Archiwum Polityki

Skała na piaskach

Świat staje na krawędzi wojny, w budżecie pojawia się nagle wielomiliardowa dziura, odchodzi całe kierownictwo Ministerstwa Finansów, wybory parlamentarne wymiatają jednych, a wprowadzają innych – a złoty, nasza narodowa waluta, stoi jak skała w granicach między 4 a 4,30 za dolara, chociaż nikt nie interweniuje w jego obronie. Może właśnie dlatego.
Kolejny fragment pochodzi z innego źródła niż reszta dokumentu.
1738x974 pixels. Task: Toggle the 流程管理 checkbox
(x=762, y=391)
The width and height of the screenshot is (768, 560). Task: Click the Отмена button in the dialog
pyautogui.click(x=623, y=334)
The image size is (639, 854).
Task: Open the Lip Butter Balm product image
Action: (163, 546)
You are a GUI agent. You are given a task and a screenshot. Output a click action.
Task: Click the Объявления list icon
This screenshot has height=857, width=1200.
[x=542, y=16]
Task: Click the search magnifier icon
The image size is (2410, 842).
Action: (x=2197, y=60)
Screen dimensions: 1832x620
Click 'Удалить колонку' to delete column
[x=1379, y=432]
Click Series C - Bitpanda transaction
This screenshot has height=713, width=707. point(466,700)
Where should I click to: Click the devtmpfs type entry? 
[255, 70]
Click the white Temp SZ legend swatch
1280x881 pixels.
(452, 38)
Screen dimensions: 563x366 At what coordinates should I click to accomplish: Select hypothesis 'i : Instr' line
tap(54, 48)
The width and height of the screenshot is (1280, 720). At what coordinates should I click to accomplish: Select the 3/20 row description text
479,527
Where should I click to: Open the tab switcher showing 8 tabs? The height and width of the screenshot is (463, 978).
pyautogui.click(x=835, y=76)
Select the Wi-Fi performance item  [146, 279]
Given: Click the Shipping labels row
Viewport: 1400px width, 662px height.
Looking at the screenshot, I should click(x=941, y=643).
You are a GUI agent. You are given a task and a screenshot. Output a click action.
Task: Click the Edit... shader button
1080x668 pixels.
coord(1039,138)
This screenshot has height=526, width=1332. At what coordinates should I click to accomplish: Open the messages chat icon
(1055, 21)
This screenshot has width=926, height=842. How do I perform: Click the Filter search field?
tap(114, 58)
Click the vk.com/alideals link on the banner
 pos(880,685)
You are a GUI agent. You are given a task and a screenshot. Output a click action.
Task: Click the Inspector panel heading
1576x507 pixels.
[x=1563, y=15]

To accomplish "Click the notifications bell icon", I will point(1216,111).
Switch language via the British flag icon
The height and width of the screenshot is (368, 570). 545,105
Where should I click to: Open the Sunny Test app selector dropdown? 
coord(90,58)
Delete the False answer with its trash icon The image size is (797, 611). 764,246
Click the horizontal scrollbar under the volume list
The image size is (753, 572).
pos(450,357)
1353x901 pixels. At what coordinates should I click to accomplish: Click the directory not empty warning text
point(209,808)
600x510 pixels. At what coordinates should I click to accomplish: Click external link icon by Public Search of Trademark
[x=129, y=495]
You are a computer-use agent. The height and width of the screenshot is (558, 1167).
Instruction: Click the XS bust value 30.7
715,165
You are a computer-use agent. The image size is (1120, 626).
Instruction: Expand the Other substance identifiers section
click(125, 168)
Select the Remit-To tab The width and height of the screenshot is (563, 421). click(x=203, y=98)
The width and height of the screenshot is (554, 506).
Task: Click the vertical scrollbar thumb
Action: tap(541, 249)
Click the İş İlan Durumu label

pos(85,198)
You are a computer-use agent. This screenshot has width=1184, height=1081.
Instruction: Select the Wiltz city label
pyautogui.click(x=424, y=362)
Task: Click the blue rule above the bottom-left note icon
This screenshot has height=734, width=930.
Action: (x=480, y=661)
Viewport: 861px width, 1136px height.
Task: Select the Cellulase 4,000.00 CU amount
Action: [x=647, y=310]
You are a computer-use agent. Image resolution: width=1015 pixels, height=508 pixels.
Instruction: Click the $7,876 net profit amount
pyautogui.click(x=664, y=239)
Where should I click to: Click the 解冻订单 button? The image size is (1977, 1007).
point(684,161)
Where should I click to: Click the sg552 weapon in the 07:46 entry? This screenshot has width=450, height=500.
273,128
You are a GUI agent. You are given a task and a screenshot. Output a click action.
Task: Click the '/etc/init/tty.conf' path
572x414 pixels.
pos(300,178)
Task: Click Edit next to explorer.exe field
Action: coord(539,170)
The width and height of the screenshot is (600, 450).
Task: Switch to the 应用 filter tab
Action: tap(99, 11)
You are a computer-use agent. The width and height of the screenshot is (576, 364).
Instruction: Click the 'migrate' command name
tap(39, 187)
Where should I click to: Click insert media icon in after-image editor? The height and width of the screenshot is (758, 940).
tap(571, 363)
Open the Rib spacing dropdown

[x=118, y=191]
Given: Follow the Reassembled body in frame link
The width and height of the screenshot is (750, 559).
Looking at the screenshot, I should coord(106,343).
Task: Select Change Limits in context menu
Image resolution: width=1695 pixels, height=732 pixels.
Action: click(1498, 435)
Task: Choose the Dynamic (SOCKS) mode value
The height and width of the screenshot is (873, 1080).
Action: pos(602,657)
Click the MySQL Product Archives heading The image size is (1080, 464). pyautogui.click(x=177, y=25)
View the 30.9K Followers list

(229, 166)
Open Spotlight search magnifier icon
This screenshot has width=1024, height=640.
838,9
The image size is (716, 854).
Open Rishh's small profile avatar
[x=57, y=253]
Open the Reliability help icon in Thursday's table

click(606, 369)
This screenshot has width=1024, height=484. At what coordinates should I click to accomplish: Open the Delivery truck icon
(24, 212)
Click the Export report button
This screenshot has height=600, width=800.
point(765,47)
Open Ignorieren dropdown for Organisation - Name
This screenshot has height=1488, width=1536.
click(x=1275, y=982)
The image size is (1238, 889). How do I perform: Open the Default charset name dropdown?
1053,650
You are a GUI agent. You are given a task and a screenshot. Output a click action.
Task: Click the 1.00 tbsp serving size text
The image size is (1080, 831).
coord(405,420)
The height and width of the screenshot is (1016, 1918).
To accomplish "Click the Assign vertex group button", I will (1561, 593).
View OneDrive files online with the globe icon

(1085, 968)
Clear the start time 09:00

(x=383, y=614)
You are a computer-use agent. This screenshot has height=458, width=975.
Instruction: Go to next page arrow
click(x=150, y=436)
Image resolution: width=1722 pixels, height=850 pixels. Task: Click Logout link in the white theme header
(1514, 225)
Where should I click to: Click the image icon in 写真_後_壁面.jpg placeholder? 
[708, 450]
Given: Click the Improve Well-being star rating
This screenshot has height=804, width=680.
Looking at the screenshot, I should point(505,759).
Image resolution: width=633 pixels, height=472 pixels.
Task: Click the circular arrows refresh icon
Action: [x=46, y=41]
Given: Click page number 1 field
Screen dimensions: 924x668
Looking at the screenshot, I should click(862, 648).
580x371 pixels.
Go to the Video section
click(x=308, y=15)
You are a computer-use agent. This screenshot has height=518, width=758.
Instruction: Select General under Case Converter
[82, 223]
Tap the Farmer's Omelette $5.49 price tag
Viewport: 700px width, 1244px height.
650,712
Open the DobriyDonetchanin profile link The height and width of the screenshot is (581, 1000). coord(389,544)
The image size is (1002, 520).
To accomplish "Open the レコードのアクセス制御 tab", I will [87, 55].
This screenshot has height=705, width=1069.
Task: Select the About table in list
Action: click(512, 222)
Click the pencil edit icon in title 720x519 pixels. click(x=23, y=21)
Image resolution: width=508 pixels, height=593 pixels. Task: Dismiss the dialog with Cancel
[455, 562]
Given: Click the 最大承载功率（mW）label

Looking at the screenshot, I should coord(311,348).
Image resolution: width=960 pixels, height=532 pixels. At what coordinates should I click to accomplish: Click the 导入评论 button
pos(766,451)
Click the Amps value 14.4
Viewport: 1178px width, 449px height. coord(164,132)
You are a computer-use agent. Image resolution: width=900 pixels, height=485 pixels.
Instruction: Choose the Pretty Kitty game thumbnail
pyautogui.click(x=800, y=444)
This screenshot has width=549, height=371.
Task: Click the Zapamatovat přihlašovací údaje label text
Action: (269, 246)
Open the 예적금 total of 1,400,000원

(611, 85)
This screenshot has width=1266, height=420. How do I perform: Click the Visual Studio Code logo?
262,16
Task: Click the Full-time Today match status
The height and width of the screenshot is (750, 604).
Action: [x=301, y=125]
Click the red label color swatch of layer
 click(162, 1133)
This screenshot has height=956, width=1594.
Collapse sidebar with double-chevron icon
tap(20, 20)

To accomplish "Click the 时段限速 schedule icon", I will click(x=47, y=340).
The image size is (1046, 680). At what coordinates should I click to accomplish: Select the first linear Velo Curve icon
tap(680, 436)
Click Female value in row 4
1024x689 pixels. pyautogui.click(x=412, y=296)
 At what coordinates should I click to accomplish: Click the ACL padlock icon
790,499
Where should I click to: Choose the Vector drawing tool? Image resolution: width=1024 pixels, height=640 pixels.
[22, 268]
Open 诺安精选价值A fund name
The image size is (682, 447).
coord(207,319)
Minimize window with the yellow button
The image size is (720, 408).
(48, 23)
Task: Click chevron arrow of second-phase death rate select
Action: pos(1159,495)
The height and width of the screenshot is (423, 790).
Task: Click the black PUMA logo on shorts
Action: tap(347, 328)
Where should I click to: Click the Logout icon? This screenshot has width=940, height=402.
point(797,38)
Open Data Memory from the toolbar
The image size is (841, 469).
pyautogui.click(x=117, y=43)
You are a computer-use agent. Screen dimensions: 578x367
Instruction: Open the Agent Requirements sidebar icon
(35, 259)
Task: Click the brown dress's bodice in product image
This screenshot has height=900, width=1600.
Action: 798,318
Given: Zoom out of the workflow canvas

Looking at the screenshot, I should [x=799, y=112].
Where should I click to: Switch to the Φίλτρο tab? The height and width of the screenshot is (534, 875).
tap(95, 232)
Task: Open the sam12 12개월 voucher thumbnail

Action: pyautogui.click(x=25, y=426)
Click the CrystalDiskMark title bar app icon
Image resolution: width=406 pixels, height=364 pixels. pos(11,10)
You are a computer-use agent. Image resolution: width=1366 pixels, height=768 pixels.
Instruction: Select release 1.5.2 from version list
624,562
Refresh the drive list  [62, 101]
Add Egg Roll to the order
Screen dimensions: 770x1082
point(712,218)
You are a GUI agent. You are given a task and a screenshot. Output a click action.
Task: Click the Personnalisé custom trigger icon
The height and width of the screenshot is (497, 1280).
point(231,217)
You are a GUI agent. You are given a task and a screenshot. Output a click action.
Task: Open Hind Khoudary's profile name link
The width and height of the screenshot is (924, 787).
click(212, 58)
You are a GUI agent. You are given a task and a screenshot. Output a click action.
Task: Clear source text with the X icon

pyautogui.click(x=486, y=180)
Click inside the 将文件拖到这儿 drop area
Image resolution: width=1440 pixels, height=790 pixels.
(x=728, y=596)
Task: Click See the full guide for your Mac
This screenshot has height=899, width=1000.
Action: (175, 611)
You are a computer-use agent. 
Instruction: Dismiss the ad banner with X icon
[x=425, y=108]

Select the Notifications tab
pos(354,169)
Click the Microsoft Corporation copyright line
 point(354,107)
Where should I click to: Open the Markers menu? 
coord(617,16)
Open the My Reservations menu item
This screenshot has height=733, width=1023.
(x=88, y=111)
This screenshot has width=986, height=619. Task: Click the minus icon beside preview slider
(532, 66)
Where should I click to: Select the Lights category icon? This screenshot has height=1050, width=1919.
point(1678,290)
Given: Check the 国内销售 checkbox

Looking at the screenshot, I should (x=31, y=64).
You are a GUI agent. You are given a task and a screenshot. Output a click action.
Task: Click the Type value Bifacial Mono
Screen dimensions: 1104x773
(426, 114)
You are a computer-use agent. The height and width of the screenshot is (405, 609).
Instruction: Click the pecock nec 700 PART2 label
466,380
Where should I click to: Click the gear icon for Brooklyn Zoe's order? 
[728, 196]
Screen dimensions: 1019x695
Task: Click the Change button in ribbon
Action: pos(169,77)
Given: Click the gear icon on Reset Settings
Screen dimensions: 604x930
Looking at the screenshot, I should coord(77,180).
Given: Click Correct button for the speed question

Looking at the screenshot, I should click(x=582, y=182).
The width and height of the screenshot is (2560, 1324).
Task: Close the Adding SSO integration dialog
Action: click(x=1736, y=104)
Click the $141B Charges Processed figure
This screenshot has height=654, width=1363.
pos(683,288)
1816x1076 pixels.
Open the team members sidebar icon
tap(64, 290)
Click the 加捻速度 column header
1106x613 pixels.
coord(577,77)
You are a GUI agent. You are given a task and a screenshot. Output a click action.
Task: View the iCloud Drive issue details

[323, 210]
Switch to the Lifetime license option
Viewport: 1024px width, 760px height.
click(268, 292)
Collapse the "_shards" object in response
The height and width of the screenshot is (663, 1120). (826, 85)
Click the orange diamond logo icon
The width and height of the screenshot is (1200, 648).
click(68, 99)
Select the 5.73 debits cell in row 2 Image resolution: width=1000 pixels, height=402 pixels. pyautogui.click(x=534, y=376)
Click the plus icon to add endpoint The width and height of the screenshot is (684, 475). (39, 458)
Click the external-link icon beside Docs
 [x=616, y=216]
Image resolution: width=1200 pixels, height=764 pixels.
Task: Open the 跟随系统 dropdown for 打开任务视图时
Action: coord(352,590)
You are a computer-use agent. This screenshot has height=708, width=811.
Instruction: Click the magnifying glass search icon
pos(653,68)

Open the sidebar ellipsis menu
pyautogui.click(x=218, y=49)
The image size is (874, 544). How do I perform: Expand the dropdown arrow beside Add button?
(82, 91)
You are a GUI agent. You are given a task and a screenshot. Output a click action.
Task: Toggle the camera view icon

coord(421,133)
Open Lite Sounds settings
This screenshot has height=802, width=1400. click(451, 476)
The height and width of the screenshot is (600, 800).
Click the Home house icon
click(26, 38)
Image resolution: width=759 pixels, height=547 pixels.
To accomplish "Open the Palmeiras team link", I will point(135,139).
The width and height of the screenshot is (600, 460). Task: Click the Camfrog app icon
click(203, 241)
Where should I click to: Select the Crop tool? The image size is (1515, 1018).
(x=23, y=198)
Wrześniowe posiedzenie Rady Polityki Pieniężnej, znienawidzonej przez nowych lokatorów ław sejmowych, odbyło się dwa dni po wyborach i ostentacyjnie zakończyło niczym. – Po ubiegłomiesięcznej obniżce stóp o jeden procent na kolejną nie pozwala niepewność co do przyszłych posunięć nowego rządu – powiedział Leszek Balcerowicz, którego Andrzej Lepper nazwał ekonomicznym nieukiem, Jarosław Kalinowski szkodnikiem, a Adam Biela agentem zagranicznego kapitału. „Balcerowicz musi odejść!” – było jednym z głównych haseł wyborczych nowych ugrupowań, zarówno tych z lewej, jak i z prawej strony.

Kiedy kilka miesięcy temu Leszek Miller zagalopował się i powiedział, że Polska stoi na krawędzi kryzysu – dolar natychmiast podskoczył do ceny 4,31 zł i dopiero standardowe tłumaczenie, że został źle zrozumiany, przywróciło spokój. Chodziło nie o to, jak daleko do krawędzi, bo rynek walutowy wie swoje – ale jaką ze słów przyszłego premiera da się wyczytać linię postępowania. Międzynarodowa finansjera rozumie wymogi walki politycznej i z powodu byle słowa nie wpada w panikę. Ale kiedy nieopierzone jeszcze nowe ugrupowania wyciągają ręce po klucz do kasy – to już inna sprawa.

Tymczasem niektórzy uważają, że trzeba by zmienić konstytucję, która w artykule 227 ustala, że „w skład RPP wchodzą prezes NBP jako przewodniczący oraz osoby wyróżniające się wiedzą z zakresu finansów powoływane na 6 lat...”. Słowa konstytucji nie peszą osób, wyróżniających się silnym przekonaniem o własnej racji. Gospodarce trzeba dać swobodniejszy dostęp do pieniędzy, tańszy kredyt, czyli niższe stopy procentowe – mówią krytycy.

Członkowie Rady usiłują nie przejmować się tym, że ich pozycja jest – co tu mówić – zagrożona.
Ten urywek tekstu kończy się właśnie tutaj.